Tepper, head of new Jersey Based Apaloosa Management, secured the vast seasonal payout by dint of betting that the banks which were is such a terrible state earlier this year would have recovered by the time the year end came around. And the former Goldman Sachs trader was right – he bought Bank of America at less than $3 a share and Citigroup at just $1.
Given that Citi is now trading at around $3.40 and BoA at a whopping $15, you can see that Tepper certainly snaffled a hell of a bargain, and did so at a time when few others were prepared to take such a risk. Not for nothing is he reported to keep a pair of brass testicles on his desk.
But does that make him worth a $2.5bn salary? That’s 30% of the profits of his entire firm, by the way, and will double Mr Tepper’s already sizeable $2bn net worth. It certainly dwarfs the $30m made by UK based hedgie Crispin Odey who took a similar punt on bank recoveries.
Of course, this is a question that most in the financial sector have already answered –you wouldn’t be a banker if you didn’t want to make big money, after all. But for the rest of us the events of the last 18 months have thrown such posers into extremely sharp relief. So the tale of Tepper’s fortune makes a rather apt parable for the sticky wicket that high finance finds itself on at the moment.
One the one hand, he clearly stuck his neck a long way out – something more timid types were afraid to do for fear of having their heads chopped off. Surely such risky backing of hunches is the very essence of the entrepreneurial spirit, that fundamental driver of economic growth which we should all applaud?

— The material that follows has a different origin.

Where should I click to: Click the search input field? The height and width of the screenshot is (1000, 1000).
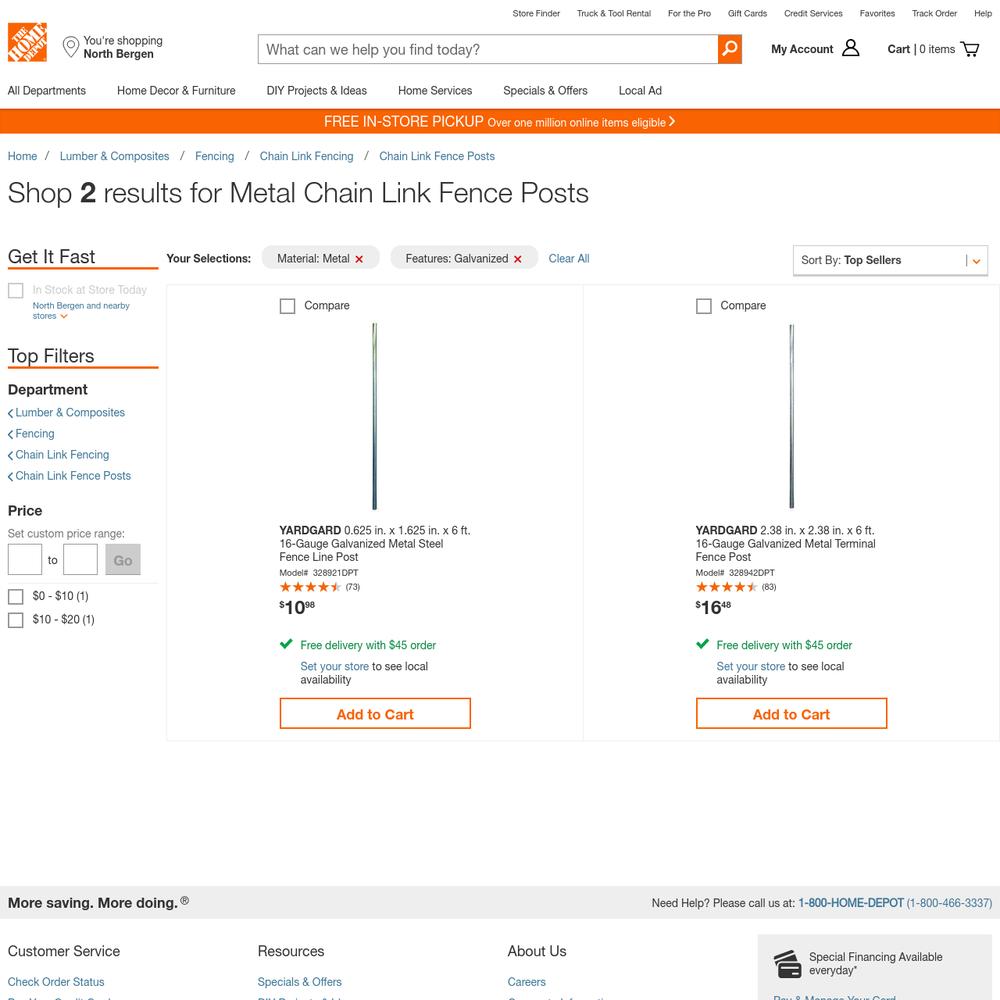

But others will question how much of a real, personal risk was he actually taking. He wasn’t betting with his own money but that of his clients, and given the vast sums of public money being poured into them it would have been extraordinary if the banks hadn’t recovered, at least to some degree.
It all goes to the heart of the matter which is exorcising public and political opinion right now – vast personal rewards are being taken by individuals who, in reality, bear very little of the financial risk associated with their decisions.
The fact that when the you-know-what did hit the fan and the time came for a bailout, those who had benefitted so richly and for so long from the upside were nowhere to be seen, hasn’t helped the industry’s cause much either.
What’s to be done about it? Even though they haven’t yet realised it, the question of the social acceptability or otherwise of what they do will be a very big one for those in the banking sector in the months to come. Surely the penny will drop eventually, that by continuing to ignore the cries of public outrage they are only making things worse for themselves in the long run?
Then again, maybe not. Turkeys – not even those which have just enjoyed a billion dollar payday – don’t vote for Christmas, after all.